**ASSIGNMENT:** As an exercise in exact copying, transcribe the lines below from the one holding "Enable the x position checkbox" through the last, with both ends included and pictures left out.
■ ■ ■ ■ ■
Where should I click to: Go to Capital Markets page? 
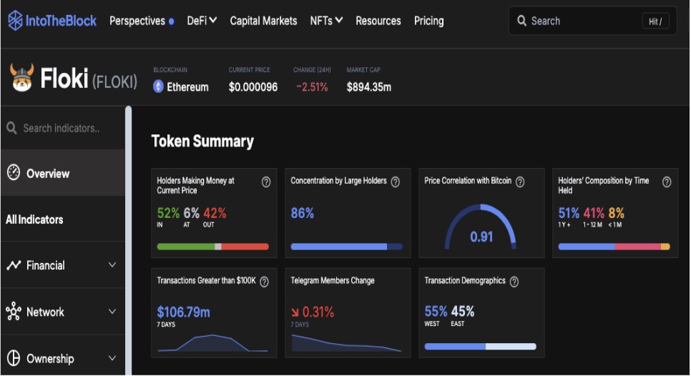(x=263, y=21)
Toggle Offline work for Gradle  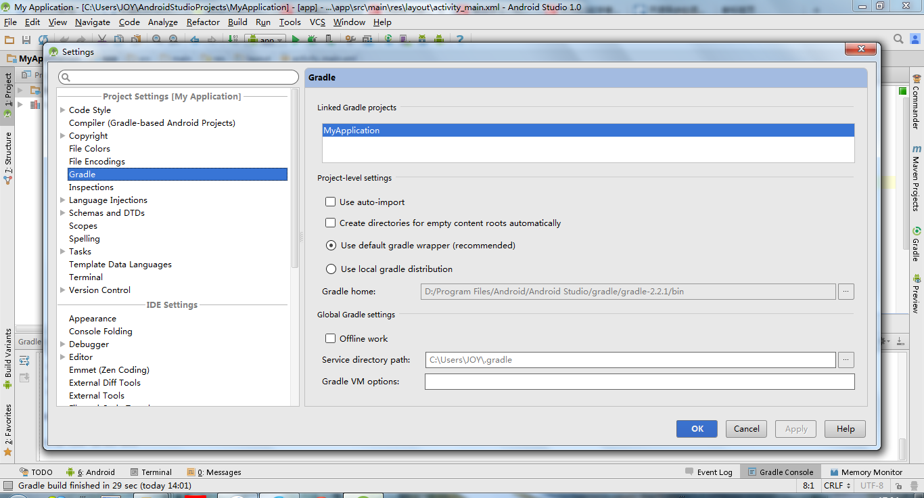pos(330,338)
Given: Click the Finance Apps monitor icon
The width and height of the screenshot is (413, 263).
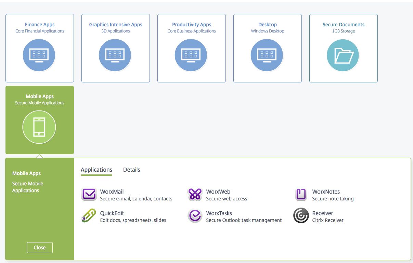Looking at the screenshot, I should (x=39, y=55).

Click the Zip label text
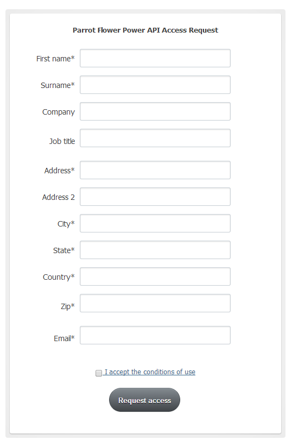68,306
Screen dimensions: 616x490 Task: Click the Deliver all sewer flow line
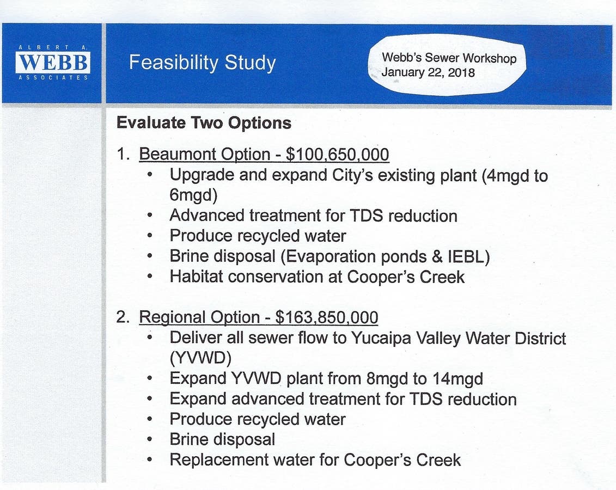368,338
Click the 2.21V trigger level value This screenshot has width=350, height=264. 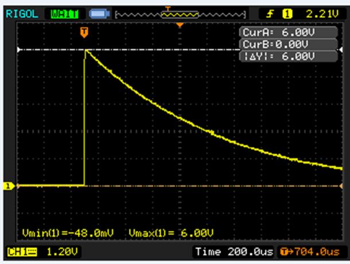[x=324, y=11]
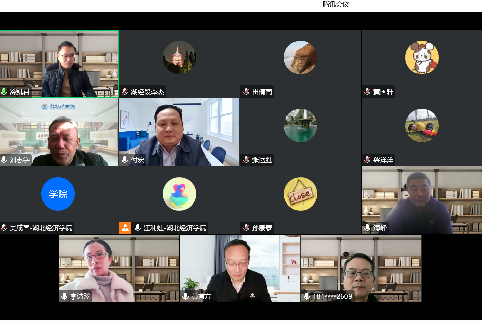Click the fountain avatar of 张运胜

(301, 126)
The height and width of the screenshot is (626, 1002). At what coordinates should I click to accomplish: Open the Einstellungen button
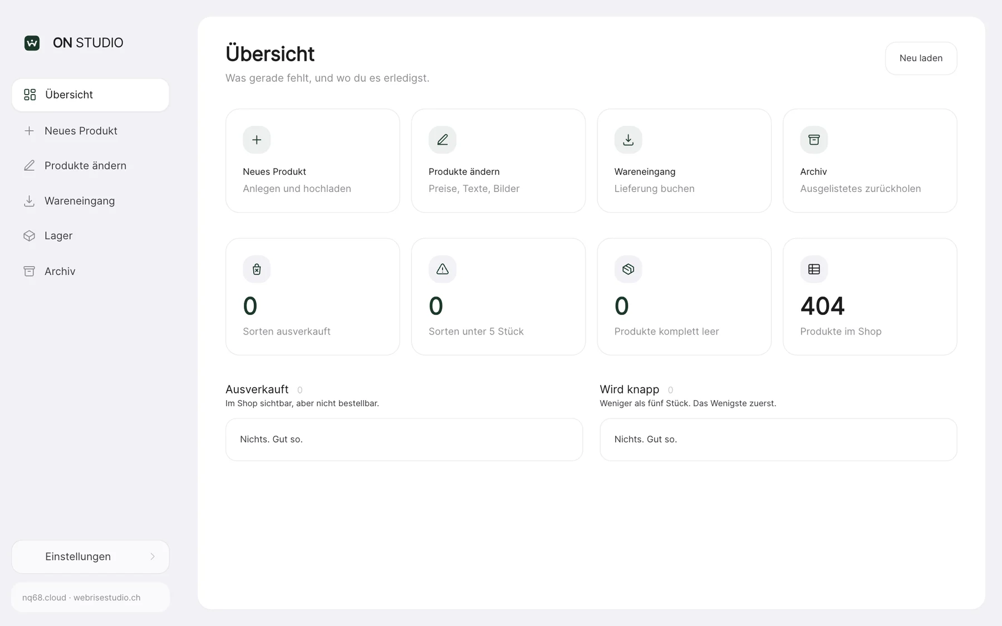[90, 556]
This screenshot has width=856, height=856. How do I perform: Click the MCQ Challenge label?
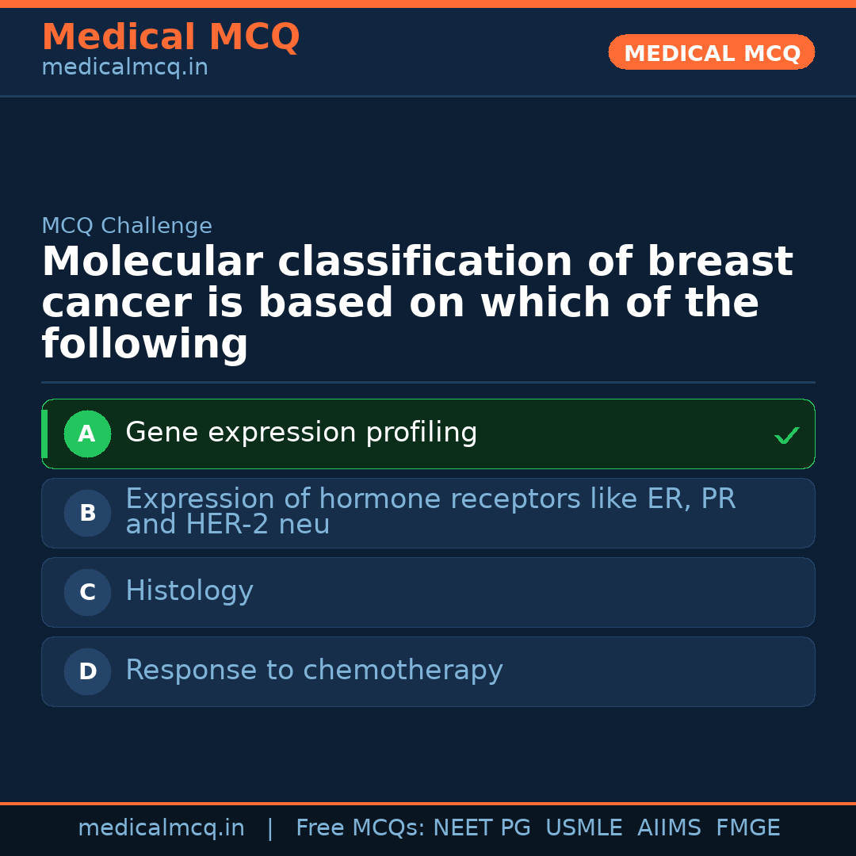127,226
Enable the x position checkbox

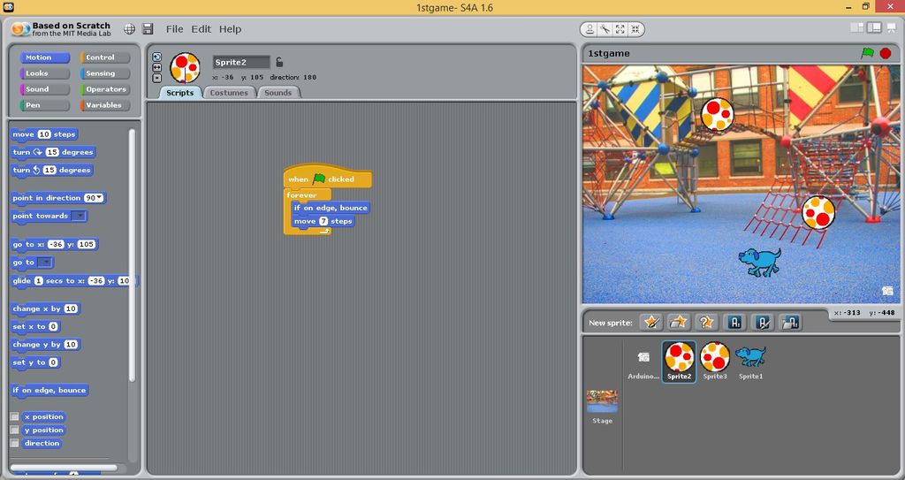click(x=14, y=416)
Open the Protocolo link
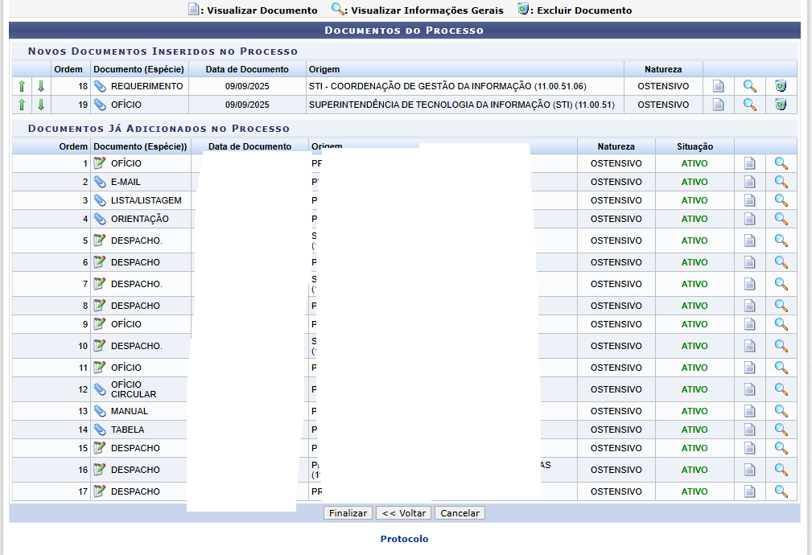This screenshot has height=555, width=812. point(404,539)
■ ■ ■ ■ ■
**OUTPUT BELOW:**
Enable the x position checkbox

click(x=14, y=416)
Open the Protocolo link
This screenshot has height=555, width=812. point(404,539)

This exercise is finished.